= Task details =
When a line in the entries contains the word "accomplish", copy that line in full.

(Stored data entries)
========================================================================
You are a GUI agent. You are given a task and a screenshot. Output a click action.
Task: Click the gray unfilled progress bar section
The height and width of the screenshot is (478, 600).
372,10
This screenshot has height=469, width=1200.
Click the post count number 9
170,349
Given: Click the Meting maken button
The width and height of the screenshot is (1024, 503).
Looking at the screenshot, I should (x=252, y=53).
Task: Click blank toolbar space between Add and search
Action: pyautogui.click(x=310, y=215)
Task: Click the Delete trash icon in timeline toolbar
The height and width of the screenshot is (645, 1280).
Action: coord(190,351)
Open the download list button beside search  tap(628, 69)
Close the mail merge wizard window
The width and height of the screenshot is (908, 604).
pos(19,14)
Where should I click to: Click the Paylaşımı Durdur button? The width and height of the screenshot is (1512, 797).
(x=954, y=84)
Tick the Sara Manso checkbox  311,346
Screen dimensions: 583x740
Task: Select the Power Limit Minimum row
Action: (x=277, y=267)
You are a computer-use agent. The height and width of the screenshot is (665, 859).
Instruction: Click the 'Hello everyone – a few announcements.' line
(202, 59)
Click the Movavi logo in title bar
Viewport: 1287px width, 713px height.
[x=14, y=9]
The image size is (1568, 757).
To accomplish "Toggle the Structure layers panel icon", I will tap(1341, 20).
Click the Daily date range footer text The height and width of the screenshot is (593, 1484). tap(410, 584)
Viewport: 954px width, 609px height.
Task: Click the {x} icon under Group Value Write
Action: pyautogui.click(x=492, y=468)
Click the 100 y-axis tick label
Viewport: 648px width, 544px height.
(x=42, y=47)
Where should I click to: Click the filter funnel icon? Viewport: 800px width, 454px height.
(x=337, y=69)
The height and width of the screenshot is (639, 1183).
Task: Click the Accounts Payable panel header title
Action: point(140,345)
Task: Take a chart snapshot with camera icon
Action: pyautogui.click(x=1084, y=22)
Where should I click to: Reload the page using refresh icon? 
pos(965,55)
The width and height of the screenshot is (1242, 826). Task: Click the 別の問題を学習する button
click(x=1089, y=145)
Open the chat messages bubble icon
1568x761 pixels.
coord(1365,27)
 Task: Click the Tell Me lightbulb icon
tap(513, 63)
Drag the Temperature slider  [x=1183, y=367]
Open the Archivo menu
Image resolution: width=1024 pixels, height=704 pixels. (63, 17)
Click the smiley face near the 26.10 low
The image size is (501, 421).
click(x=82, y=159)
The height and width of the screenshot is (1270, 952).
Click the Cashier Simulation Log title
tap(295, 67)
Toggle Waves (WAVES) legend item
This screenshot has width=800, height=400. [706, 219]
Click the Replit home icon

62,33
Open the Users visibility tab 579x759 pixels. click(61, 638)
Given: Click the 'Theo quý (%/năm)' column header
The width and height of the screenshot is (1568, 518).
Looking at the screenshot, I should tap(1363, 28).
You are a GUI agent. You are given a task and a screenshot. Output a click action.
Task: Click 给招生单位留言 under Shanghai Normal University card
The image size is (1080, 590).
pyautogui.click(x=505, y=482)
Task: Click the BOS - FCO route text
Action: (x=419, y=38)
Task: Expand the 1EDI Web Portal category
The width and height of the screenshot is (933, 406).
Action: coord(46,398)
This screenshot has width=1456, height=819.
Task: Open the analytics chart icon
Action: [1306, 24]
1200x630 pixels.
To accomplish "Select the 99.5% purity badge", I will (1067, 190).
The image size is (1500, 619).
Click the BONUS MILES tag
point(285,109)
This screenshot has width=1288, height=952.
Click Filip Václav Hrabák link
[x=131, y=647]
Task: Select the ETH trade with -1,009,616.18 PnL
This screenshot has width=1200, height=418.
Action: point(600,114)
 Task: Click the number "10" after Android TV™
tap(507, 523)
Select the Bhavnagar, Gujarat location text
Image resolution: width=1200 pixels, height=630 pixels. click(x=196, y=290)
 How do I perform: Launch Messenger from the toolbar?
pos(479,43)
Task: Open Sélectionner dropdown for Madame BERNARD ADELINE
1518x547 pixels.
========================================================================
= Exercise solution =
To accomplish "Toggle the Structure layers panel icon", I will tap(1341, 20).
To accomplish "Select the 99.5% purity badge", I will (1067, 190).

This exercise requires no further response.